George Teale Pepper born 29, November 1912 Belleville, Ontario to parents William Cleveland Pepper and Christina Teale. George the eldest of six siblings grew up in Belleville at the family home 90 Chatham Street.
The biggest race of his career was in front of his hometown when Dr. J.A Faulkner made arrangements to hold the Canadian 200-mile road race at Belleville. It was July 1936, when Faulkner received permission to hold the race through the streets of Belleville. Fearing complaints by the public, the course not revealed until the day before.
It was September 7, 1936, when the Canadian Championships held in Belleville, Ontario. A field of thirty-five riders from across Canada and parts of the United States, which also included Belleville's, George Pepper. The course with the start-finish line on Yeomans Street moved north to Moria Street, east to Everett Street, South to Catherine and then west to Yeoman. The pits located at what is now the Prince Charles schoolyard.
The race attracted the top racers across North America, including Babe Tancrede, 1935 United States Champion, riding a Harley Davidson. In front of a crowd said to be 20,000 from across Ontario, Quebec and New York State, the 120 lap race commenced. After nearly four hours of racing, the local boy, George Pepper, aboard his Norton, was victorious. Beating Tancrede by almost 10 minutes.
Above video by Ian Taylor showing what it might be like had you attended the Belleville race 1936.
In May 1937, Pepper decided to ply his skills at the Isle of man tourist trophy race. This course was daunting, and George made references to the course to one, Ken Colling of the Intelligencer. "My first impression on seeing this course was a feeling of doubt of whether or not would make a fool of myself in the races." Pepper's experience with the Isle of Man race was mostly that of lousy luck, experiencing mechanical failures one after the other.
Early on, Pepper's reputation caught the eye of Norton Motorcycle Manufacturer and agreed to provide him with a new bike and mechanic. He soon joined the West Ham race team, first as a mechanic, then as a spare rider. He then took his fellow Canadian, Eric Chitty's spot when he left the team.
By 1938, he left the West Ham team to captain the Speedway Team at Newcastle. At this time where most were earning $200.00 a week, Pepper was making $400.00.
Along came the war and Pepper joined the RAF and recorded some of the highest test scores when earning his wings. At this point was chosen to be a night fighter teaming up with J.H.Toone. The duo dubbed "salt and pepper" became a successful team shooting down multiple bombers during their nighttime raids. For his efforts were honored with the Distinguished Flying Cross and less than two weeks later died on November 17, 1942, during a daytime test flight.
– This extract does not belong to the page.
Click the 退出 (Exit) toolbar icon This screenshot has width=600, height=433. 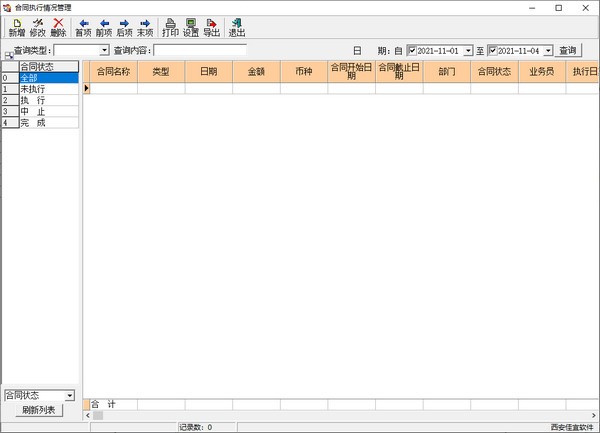coord(237,27)
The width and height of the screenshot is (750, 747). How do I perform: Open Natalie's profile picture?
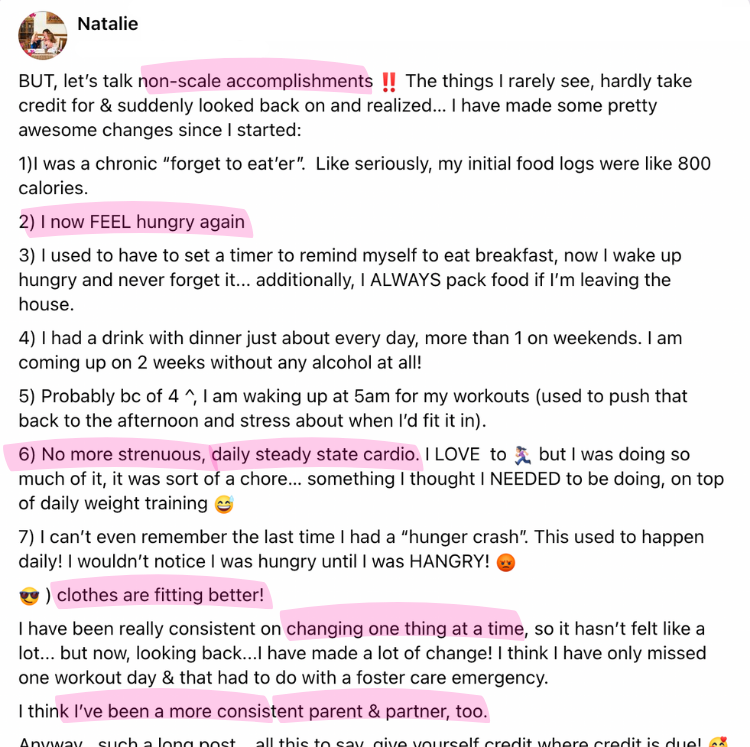(x=43, y=35)
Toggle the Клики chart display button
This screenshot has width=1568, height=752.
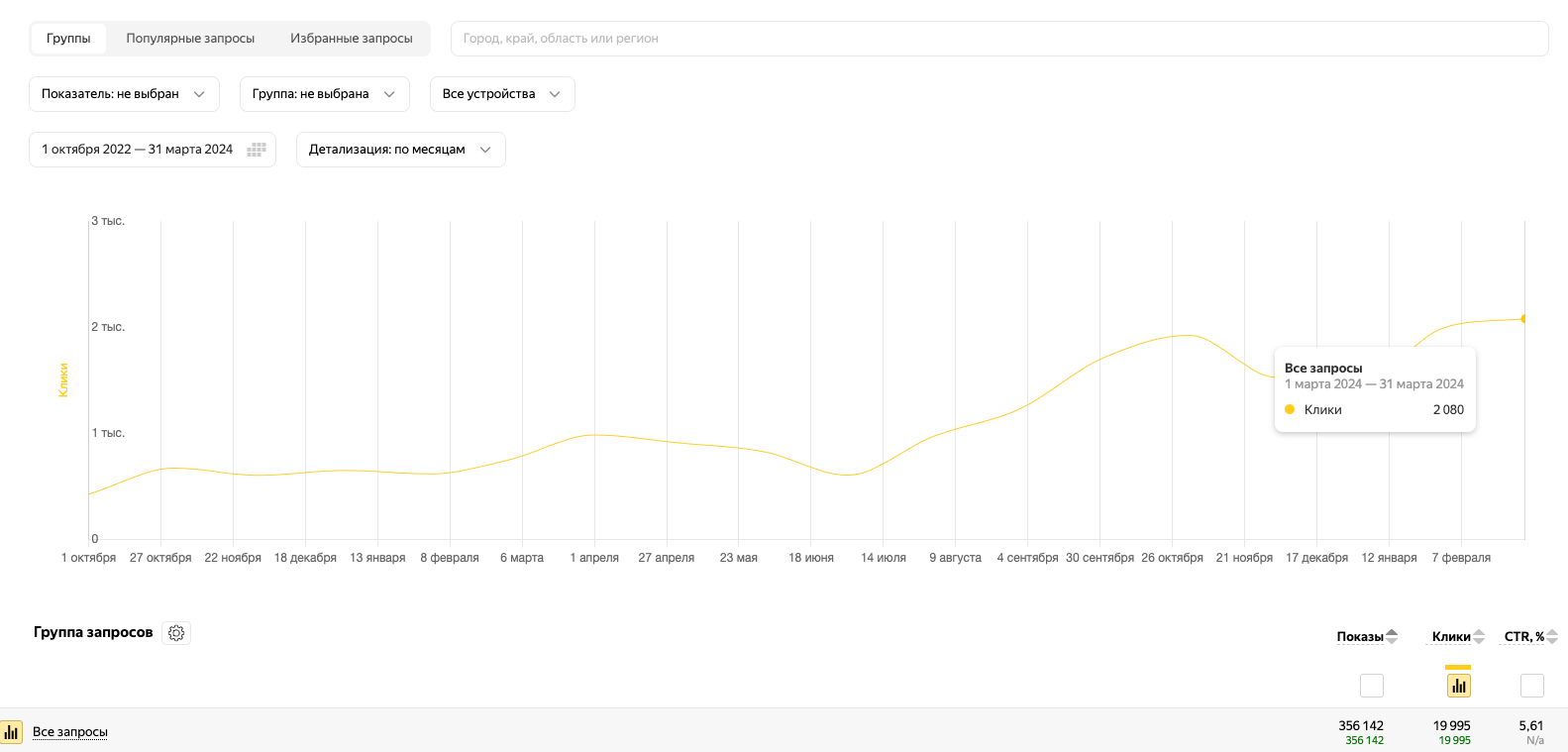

Pepper, Toone and a long time friend Jack Embury (visiting) killed when the plane they were flying went into a spiral and never recovered.
George Pepper's funeral held at Christ Church December 19, 1942,
Pepper inducted into Belleville's Sports Hall of Fame 1987 and Canadian Motorcycle Hall of Fame in 2013.
The George Pepper Classic which was scheduled for June 30, 2018 has been cancelled. This event was previously call the Norm Carr Classic.
George Teale Pepper born Belleville, Ontario 29 November 1912 died England November 17, 1942.
Father: William Cleveland Pepper born Belleville, Ontario August 1887. Died Belleville, Ontario 27, November 1972.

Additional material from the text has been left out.